■ **Provided records**:
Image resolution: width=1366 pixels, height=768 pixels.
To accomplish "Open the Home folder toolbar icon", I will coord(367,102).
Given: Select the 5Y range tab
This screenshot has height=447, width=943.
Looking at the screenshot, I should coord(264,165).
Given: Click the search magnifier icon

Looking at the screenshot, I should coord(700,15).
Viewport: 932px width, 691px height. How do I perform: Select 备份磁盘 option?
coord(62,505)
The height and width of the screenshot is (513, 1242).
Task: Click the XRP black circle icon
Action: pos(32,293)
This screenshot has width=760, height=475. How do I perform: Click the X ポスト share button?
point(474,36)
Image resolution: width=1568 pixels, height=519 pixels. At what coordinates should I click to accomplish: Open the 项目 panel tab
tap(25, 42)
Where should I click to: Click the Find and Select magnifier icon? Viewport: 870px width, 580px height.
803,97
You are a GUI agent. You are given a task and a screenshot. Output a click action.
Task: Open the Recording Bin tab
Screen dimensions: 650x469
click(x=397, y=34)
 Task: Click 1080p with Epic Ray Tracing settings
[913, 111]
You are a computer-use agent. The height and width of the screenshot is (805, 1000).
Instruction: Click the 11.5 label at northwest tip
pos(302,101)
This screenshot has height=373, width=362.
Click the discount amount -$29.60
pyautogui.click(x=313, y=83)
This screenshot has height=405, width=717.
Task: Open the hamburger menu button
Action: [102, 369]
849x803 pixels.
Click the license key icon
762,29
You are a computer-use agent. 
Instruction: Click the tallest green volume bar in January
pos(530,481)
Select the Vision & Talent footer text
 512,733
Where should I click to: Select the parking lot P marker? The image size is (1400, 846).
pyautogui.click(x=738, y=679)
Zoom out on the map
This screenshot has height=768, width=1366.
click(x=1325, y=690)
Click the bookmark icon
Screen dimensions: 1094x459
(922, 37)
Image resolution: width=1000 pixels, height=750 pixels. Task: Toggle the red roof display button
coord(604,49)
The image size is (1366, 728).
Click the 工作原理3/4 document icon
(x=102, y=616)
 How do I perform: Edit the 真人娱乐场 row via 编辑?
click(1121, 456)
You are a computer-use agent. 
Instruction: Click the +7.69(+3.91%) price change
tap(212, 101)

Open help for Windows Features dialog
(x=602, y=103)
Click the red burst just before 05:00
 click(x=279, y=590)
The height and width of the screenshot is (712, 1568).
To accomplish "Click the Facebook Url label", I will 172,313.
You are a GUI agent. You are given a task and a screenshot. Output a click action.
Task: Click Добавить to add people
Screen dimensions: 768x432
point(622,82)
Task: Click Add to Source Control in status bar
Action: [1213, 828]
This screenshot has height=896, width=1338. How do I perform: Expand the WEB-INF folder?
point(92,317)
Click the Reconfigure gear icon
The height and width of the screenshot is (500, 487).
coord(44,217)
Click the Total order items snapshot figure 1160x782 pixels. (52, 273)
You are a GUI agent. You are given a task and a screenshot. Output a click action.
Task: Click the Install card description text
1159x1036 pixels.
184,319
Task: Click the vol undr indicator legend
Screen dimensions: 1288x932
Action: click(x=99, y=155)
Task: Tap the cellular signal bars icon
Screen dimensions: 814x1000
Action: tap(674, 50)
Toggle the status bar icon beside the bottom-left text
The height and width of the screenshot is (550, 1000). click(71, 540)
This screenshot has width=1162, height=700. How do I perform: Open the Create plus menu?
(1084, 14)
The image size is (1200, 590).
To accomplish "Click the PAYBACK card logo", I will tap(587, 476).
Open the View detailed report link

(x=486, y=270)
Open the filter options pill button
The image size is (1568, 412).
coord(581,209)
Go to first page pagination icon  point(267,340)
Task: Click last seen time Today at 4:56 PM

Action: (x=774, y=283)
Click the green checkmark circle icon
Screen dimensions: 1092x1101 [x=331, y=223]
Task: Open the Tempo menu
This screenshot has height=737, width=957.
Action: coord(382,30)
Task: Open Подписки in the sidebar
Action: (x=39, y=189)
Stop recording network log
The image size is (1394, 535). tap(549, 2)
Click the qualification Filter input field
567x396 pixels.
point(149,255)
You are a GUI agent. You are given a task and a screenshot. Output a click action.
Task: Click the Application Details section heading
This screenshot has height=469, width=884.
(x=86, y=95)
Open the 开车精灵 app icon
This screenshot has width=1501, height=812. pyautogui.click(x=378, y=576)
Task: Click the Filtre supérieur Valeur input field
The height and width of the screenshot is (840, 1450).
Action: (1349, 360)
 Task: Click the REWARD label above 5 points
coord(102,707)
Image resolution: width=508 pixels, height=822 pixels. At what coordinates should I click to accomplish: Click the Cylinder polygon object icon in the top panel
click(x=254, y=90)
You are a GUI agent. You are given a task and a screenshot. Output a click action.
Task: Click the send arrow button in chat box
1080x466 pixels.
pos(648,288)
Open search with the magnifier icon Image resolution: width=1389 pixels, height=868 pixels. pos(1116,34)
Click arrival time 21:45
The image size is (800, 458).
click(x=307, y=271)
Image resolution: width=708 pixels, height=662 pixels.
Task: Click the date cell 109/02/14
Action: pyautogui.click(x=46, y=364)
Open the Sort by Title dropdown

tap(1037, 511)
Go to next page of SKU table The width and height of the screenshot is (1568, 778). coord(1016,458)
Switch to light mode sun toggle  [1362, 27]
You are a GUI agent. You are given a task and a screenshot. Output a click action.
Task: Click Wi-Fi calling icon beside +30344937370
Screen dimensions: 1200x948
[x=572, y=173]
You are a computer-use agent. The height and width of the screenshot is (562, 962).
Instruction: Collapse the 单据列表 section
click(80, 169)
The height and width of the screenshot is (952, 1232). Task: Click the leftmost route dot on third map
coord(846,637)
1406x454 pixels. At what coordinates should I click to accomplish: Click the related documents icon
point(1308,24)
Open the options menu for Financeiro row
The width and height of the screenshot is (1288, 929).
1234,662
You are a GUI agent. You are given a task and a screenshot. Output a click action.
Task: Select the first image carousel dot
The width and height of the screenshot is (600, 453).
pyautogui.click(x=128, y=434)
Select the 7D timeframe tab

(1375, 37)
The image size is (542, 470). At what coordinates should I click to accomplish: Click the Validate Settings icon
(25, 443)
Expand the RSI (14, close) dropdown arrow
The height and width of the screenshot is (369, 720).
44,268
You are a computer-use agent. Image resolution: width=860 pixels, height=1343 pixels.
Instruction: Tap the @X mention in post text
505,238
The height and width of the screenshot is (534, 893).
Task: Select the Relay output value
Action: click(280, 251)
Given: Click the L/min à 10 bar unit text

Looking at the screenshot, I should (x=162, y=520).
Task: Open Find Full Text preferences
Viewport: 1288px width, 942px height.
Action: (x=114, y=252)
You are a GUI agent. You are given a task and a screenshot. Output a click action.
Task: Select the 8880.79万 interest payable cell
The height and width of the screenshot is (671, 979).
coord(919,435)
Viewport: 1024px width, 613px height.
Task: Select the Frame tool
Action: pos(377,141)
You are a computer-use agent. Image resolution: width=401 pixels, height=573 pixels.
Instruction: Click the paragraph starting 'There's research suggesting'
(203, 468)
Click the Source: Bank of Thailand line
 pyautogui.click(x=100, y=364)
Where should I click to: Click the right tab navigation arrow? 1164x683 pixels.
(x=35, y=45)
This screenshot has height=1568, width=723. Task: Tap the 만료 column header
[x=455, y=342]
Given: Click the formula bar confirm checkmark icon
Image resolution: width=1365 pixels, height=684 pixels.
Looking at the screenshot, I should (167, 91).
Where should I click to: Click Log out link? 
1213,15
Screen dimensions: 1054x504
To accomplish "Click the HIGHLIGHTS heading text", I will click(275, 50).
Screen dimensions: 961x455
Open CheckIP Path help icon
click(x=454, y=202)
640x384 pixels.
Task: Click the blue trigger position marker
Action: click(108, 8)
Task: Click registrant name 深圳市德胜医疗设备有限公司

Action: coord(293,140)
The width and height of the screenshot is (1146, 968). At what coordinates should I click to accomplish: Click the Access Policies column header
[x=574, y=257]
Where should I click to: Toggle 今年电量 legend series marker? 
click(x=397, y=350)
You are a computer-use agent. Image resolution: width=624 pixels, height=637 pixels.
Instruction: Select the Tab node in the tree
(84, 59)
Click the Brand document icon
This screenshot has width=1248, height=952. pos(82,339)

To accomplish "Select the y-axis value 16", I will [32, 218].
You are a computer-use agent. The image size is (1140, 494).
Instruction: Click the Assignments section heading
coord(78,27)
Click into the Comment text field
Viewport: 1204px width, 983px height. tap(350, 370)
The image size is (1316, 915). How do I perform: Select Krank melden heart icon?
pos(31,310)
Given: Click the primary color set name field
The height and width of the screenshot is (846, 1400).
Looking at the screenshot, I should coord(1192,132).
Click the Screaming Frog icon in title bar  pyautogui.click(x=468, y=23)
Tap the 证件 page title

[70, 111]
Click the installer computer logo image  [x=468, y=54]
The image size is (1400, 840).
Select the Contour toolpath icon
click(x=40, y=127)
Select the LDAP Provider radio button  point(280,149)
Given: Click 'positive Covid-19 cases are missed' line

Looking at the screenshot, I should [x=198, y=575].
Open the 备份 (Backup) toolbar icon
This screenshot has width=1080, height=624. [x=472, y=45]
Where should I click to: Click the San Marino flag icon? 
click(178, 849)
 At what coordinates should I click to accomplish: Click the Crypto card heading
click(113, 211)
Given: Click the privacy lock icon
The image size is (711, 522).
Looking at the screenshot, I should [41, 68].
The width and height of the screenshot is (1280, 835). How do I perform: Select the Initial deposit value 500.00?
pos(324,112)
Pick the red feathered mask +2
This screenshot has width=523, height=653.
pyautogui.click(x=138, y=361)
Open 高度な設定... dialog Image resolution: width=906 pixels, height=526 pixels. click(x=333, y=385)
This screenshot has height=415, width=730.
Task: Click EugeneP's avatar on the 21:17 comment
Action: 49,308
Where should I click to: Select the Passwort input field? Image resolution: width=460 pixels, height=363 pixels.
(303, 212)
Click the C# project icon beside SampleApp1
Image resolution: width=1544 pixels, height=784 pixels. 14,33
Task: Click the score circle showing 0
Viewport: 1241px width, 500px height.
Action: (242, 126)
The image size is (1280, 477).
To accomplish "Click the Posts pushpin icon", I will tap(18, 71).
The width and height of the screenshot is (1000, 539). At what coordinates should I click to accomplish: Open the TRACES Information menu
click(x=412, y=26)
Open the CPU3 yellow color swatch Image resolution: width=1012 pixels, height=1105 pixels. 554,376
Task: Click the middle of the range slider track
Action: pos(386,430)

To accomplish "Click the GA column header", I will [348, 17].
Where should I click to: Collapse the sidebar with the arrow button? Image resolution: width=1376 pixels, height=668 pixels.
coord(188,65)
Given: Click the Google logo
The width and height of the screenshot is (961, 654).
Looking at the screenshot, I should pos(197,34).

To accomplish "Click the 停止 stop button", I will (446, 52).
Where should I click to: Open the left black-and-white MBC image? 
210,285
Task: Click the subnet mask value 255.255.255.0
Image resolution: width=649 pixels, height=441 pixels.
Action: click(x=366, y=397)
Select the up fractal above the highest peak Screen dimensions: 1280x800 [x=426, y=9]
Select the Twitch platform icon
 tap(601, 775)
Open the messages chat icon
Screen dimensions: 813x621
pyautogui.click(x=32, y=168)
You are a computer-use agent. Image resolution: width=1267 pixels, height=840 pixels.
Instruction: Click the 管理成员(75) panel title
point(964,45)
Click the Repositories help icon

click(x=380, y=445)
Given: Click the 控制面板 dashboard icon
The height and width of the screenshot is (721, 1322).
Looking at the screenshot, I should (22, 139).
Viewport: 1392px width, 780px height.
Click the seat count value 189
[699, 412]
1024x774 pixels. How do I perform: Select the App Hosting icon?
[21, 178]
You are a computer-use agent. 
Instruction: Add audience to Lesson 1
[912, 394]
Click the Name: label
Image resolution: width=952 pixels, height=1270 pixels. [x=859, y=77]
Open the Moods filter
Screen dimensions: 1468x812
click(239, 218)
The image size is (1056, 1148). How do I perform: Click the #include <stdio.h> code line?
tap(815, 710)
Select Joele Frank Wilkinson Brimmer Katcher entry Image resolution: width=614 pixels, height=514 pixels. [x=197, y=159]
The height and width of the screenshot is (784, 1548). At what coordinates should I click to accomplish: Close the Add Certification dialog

■ **Direction**: Print the lines again exactly, starting with the line that contains "Task: Click last seen time Today at 4:56 PM" and going on through the line that contains "click(x=254, y=90)".

■ **Response to this exercise**:
Task: Click last seen time Today at 4:56 PM

Action: (x=774, y=283)
Click the green checkmark circle icon
Screen dimensions: 1092x1101 [x=331, y=223]
Task: Open the Tempo menu
This screenshot has height=737, width=957.
Action: coord(382,30)
Task: Open Подписки in the sidebar
Action: (x=39, y=189)
Stop recording network log
The image size is (1394, 535). tap(549, 2)
Click the qualification Filter input field
567x396 pixels.
point(149,255)
You are a GUI agent. You are given a task and a screenshot. Output a click action.
Task: Click the Application Details section heading
This screenshot has height=469, width=884.
(x=86, y=95)
Open the 开车精灵 app icon
This screenshot has width=1501, height=812. pyautogui.click(x=378, y=576)
Task: Click the Filtre supérieur Valeur input field
The height and width of the screenshot is (840, 1450).
Action: (1349, 360)
 Task: Click the REWARD label above 5 points
coord(102,707)
Image resolution: width=508 pixels, height=822 pixels. At what coordinates should I click to accomplish: Click the Cylinder polygon object icon in the top panel
click(x=254, y=90)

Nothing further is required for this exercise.